---------- DATA TO PROCESS
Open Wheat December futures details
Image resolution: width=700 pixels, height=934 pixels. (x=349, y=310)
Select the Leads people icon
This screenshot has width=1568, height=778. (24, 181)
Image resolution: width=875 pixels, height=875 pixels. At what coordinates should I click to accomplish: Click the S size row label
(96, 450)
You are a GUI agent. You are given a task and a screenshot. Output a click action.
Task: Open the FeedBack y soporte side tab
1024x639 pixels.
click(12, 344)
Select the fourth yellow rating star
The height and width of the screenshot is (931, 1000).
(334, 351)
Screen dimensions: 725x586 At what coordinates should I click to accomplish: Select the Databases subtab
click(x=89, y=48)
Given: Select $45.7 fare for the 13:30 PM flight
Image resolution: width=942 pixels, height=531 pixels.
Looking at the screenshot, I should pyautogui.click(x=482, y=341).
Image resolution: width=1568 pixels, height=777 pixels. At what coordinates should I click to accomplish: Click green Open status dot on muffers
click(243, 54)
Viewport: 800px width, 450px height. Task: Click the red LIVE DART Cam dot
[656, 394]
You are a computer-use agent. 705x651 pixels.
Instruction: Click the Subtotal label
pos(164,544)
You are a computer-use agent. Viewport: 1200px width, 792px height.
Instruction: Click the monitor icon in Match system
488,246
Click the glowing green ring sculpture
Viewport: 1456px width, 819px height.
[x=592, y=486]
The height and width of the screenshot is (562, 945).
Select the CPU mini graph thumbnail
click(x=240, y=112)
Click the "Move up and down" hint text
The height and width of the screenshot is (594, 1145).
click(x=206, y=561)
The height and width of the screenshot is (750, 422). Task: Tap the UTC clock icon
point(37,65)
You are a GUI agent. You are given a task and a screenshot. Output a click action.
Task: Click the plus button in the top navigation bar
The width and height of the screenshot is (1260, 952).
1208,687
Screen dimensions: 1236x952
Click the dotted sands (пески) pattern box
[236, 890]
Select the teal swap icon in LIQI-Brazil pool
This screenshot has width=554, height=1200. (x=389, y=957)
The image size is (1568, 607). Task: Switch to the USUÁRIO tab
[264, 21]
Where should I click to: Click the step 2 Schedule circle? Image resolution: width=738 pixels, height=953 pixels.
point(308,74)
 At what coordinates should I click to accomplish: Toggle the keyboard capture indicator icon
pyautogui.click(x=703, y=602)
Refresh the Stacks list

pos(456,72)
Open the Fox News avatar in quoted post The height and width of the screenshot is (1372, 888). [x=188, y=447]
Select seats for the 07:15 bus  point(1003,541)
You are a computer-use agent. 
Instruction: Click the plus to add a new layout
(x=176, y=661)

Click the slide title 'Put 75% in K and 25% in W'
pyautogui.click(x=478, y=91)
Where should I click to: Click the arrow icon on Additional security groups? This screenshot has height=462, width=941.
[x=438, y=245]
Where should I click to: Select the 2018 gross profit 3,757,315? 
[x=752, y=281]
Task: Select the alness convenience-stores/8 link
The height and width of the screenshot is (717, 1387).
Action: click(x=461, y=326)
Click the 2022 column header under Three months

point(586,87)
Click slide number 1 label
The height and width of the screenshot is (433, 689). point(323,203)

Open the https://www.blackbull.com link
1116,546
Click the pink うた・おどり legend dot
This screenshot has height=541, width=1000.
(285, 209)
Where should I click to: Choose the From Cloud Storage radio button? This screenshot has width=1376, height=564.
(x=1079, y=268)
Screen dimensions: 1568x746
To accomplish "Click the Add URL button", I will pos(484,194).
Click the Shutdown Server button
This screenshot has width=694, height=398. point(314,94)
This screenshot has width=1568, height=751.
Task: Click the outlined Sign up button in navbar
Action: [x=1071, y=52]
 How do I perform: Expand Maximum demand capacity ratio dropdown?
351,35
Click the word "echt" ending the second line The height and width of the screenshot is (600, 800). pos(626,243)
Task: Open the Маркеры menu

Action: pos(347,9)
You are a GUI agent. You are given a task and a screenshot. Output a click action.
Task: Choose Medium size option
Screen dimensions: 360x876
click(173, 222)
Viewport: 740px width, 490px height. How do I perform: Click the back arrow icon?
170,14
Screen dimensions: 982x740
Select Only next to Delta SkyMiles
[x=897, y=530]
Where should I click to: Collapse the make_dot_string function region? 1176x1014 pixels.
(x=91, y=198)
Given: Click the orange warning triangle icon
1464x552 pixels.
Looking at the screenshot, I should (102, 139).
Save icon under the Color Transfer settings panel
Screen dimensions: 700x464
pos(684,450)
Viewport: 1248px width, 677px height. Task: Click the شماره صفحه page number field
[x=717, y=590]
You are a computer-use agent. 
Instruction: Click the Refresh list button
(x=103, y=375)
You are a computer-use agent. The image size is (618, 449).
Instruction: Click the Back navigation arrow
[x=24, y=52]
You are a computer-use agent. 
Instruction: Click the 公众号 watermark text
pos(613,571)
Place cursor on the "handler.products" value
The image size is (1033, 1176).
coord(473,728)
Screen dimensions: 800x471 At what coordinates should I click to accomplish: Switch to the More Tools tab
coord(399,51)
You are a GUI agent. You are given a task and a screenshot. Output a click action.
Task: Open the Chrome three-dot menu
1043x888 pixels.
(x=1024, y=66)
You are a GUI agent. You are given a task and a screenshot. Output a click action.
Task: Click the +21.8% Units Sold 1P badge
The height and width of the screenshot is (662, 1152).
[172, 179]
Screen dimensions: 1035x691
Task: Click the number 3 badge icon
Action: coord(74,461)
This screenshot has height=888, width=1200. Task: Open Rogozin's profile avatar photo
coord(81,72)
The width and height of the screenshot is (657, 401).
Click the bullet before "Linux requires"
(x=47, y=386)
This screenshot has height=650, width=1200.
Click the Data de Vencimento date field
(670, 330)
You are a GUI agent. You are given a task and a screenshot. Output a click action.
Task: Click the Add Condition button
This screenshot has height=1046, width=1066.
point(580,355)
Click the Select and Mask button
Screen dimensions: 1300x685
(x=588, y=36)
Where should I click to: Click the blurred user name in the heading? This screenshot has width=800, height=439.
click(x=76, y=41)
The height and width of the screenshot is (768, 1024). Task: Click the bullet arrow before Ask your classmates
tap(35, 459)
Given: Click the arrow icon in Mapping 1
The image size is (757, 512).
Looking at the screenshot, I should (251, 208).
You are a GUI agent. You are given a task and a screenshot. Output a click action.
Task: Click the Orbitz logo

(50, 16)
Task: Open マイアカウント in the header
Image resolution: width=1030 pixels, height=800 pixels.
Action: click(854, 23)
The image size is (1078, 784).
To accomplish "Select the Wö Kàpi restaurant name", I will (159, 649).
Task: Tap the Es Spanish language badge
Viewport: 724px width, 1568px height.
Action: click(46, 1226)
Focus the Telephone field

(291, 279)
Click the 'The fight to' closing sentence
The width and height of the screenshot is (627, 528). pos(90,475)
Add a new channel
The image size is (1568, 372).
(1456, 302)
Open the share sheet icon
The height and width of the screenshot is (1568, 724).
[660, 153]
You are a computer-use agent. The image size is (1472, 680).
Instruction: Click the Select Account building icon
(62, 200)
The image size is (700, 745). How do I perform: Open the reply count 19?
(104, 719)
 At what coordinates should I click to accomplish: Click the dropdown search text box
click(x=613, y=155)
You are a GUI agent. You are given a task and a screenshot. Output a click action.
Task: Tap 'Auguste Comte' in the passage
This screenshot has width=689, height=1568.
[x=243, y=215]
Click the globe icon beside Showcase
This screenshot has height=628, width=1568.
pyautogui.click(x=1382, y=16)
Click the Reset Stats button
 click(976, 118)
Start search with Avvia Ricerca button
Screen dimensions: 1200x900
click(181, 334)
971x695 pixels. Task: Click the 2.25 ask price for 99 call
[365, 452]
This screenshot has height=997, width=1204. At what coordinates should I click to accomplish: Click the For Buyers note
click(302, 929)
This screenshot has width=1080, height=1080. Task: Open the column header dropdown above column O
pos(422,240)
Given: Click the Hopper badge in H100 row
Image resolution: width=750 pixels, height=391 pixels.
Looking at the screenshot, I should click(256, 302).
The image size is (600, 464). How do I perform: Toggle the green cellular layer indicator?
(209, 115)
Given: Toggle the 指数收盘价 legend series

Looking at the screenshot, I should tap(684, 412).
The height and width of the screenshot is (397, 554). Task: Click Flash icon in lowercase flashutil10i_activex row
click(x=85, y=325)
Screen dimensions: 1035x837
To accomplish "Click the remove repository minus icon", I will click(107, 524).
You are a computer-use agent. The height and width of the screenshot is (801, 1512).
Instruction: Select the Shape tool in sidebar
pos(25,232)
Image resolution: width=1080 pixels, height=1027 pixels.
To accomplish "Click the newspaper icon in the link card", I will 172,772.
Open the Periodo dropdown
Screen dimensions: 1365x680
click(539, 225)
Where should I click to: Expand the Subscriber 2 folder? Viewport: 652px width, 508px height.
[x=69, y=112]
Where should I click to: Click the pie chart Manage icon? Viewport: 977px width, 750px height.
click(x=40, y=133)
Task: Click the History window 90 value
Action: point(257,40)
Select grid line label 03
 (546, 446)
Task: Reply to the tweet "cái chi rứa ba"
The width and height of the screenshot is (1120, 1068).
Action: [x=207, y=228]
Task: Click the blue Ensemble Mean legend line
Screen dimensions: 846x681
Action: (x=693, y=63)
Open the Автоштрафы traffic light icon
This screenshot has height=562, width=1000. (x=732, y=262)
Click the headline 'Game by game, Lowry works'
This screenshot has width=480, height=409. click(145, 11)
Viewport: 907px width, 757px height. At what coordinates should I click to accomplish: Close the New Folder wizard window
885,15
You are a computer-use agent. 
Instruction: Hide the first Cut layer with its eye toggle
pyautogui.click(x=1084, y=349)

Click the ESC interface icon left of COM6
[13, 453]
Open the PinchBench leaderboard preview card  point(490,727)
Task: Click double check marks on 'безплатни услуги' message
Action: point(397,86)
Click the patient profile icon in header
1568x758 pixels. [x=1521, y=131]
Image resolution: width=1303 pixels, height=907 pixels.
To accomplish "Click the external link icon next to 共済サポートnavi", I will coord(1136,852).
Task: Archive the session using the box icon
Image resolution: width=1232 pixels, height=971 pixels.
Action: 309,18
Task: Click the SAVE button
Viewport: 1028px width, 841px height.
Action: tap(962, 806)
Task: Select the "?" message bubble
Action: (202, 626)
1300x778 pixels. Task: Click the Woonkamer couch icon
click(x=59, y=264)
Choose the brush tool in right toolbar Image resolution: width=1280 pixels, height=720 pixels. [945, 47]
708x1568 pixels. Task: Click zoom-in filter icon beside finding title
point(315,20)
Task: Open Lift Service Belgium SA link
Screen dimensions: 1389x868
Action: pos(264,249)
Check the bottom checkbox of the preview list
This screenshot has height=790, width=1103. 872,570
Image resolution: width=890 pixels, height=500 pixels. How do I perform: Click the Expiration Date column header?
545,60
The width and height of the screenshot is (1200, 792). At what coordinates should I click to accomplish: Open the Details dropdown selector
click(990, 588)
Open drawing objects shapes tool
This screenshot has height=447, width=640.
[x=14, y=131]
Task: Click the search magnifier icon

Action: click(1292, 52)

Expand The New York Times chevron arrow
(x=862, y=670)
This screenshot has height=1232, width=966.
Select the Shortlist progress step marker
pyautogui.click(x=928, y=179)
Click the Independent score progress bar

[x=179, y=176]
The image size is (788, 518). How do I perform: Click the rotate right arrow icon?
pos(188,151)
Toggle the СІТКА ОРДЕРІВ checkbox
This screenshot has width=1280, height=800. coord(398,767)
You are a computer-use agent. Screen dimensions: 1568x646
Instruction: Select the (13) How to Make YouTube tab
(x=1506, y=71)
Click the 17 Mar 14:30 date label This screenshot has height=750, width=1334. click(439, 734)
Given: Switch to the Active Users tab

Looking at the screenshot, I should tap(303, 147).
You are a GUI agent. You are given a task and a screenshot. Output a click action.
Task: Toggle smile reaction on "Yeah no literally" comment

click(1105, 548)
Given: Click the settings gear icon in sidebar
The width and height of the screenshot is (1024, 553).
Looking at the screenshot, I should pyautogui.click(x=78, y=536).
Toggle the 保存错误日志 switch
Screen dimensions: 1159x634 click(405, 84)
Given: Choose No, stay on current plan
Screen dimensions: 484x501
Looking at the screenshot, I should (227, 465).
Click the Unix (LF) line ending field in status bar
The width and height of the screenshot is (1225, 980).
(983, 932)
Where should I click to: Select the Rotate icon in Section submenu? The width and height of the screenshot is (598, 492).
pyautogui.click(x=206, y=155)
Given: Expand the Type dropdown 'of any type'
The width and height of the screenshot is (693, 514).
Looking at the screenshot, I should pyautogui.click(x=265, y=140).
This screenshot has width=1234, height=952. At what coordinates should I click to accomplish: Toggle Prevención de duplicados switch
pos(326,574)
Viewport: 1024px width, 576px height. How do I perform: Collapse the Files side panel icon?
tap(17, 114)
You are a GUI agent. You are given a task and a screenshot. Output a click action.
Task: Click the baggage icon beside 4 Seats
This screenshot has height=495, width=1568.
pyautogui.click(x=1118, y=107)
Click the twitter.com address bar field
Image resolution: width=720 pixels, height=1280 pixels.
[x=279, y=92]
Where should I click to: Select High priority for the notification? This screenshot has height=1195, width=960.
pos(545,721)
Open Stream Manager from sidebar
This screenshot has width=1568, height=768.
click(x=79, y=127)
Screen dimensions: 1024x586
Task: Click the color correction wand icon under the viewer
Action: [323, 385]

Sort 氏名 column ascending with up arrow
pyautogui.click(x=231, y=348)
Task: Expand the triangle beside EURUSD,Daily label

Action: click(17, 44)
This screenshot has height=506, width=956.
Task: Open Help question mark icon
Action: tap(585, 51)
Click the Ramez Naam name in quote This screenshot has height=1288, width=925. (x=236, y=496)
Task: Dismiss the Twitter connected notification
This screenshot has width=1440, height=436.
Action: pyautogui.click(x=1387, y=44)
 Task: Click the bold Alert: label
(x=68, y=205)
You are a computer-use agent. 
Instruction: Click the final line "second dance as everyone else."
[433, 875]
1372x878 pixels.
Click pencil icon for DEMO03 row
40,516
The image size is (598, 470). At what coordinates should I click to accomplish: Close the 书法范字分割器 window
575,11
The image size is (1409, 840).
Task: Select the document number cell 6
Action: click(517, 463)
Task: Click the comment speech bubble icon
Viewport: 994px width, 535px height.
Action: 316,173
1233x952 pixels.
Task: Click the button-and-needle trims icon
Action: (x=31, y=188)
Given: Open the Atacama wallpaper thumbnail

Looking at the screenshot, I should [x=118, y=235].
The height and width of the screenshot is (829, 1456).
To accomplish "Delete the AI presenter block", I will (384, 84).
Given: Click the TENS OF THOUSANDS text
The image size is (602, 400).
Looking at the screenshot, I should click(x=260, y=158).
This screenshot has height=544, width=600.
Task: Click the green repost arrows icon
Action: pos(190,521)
--------------------
TASK DESCRIPTION — The expected output is each line of the records above that includes the word "settings".

OUTPUT FOR THIS TASK —
Save icon under the Color Transfer settings panel
Given: Click the settings gear icon in sidebar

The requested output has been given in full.